==== SOURCE TEXT ====
Romm: And what were the report’s recommendations?

Hauser: I think we were quite surprised that despite the work that has been done in the past, including the work of previous bioethics commissions, we really don’t have specific regulations or uniform guidance. Many of our institutions and scientists and human-studies committees are left to decide for themselves how to proceed ethically. So we have suggested that research in this area be carried out, that clarity be given to investigators, and that we define the role of a legally authorized representative [like a family member or friend] who can give permission for an individual with impaired consent capacity to participate in research. Clear requirements are needed for who can serve as a legally authorized representative and what level of confidence we should have that they are acting not only in the best interest of the patient, but also in tune with the patient’s likely wishes.

Also, the loss of language is just a part of the loss of communication. In some individuals, verbal communication is lost, but it is still possible for them to understand and demonstrate their consent. So the kinds of neuroscience-based research that would be enormously helpful would be to better define the neurologic conditions under which consent would be reasonable, even in a cognitively impaired individual, as well as those situations where a legally authorized representative would be required.

Romm: The third area the report covered is the relationship between neuroscience and the law. What are the issues there?

Hauser: There are a number of neuro-imaging and electrical-activity tools that have been introduced in the courts to bolster claims of neural incapacity underlying criminal behavior. Judges, lawyers, jurors, and the general public really need guidance and education on how to apply and interpret neuroscience evidence in the legal system. This is important today, but it will become even more important as the neuroscience tools expand. So the commission recommended that the relevant organizations develop training resources to help judges, lawyers, and jurors understand neuroscience and its applications. And also, we need education of neuroscientists to help them understand the different ways that science and the courts approximate truth, and the challenging gaps between scientific jargon and legal jargon.
====
■ EXERCISE INSTRUCTIONS
1. Answer these questions using the interview:
(a) What can a legally authorized representative give permission for?
(b) For what purpose have neuro-imaging and electrical-activity tools been introduced in the courts?
(c) What did the commission recommend that the relevant organizations develop?
2. Duplicate the passage of the interview from "Hauser: There are" to "and legal jargon.".
==== SUPPLIED DATA ====
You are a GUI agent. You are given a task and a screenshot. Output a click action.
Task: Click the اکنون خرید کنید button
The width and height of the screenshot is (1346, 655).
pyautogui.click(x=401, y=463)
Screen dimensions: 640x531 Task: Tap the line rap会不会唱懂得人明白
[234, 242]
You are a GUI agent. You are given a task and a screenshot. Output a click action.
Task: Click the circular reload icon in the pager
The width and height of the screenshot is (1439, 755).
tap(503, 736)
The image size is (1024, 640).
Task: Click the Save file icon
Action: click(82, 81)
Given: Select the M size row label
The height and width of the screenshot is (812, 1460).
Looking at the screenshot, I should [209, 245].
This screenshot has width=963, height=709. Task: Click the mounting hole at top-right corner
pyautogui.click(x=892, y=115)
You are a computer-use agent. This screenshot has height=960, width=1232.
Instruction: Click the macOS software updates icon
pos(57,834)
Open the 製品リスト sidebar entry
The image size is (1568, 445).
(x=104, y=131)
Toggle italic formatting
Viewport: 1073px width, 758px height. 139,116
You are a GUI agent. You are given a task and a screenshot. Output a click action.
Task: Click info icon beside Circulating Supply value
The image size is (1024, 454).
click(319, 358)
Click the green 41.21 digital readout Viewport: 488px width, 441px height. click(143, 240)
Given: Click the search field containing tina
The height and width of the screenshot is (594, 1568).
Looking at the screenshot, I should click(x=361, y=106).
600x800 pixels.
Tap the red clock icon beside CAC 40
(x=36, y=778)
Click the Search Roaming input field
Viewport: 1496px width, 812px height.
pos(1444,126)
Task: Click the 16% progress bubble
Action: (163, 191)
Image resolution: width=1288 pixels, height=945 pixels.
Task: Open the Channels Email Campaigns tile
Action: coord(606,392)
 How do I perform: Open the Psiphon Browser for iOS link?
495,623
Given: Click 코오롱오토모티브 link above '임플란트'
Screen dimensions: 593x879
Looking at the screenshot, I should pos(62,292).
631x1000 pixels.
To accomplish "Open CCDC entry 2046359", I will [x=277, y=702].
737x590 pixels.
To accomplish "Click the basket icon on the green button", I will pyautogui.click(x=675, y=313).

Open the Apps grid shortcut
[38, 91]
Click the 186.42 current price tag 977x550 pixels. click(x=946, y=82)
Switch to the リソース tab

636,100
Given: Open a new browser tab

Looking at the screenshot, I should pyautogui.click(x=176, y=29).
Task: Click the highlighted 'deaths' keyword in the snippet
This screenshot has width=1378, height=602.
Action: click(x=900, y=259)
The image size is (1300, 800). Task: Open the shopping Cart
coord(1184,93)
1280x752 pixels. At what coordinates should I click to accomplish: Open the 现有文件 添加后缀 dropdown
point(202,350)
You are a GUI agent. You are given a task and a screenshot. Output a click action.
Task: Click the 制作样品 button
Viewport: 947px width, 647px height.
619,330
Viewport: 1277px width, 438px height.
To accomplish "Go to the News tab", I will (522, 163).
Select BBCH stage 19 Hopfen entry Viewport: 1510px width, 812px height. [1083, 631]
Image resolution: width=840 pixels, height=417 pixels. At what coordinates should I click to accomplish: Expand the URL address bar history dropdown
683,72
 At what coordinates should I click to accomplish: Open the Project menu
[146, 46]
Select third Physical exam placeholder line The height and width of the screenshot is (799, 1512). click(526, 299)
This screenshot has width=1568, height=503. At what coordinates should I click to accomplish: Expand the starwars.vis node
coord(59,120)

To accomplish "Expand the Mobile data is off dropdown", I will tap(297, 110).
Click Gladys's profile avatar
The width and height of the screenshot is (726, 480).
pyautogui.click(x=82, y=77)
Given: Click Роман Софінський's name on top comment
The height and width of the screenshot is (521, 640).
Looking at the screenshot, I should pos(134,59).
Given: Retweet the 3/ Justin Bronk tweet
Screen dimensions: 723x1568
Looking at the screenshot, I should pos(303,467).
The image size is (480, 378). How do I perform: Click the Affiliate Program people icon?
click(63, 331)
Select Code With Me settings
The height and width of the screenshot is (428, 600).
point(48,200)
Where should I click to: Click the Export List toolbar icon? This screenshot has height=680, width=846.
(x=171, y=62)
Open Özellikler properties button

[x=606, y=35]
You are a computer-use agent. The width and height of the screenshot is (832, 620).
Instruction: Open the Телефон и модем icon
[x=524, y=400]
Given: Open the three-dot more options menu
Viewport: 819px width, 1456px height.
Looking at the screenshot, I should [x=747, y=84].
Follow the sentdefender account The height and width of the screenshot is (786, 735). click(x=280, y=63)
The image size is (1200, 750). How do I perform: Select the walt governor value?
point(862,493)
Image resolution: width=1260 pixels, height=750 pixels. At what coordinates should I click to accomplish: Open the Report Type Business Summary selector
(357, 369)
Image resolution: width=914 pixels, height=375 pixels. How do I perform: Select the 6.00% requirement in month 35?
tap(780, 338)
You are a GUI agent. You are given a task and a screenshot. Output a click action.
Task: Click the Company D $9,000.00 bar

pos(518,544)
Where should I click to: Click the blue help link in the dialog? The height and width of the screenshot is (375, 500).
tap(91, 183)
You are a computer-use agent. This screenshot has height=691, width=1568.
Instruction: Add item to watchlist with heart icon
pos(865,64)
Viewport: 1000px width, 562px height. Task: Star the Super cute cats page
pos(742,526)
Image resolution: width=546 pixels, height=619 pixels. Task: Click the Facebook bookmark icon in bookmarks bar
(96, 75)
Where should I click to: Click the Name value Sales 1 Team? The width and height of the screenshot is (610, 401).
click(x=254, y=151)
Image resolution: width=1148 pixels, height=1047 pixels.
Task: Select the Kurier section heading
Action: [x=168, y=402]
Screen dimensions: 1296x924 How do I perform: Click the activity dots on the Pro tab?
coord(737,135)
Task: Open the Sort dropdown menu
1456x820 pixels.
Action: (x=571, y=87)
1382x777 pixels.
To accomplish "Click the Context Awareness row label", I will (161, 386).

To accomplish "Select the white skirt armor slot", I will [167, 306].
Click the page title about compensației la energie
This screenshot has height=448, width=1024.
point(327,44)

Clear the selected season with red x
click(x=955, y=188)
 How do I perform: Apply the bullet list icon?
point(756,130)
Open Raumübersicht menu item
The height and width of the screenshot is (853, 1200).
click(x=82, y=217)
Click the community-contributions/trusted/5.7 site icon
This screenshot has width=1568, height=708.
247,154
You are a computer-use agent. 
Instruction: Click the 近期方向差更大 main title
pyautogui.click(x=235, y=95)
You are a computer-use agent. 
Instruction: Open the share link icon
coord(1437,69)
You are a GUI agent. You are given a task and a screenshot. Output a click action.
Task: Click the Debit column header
====
■ ANSWER SET
1.
(a) For an individual with impaired consent capacity to participate in research.
(b) To bolster claims of neural incapacity underlying criminal behavior.
(c) Training resources to help judges, lawyers, and jurors understand neuroscience and its applications.

2.
Hauser: There are a number of neuro-imaging and electrical-activity tools that have been introduced in the courts to bolster claims of neural incapacity underlying criminal behavior. Judges, lawyers, jurors, and the general public really need guidance and education on how to apply and interpret neuroscience evidence in the legal system. This is important today, but it will become even more important as the neuroscience tools expand. So the commission recommended that the relevant organizations develop training resources to help judges, lawyers, and jurors understand neuroscience and its applications. And also, we need education of neuroscientists to help them understand the different ways that science and the courts approximate truth, and the challenging gaps between scientific jargon and legal jargon.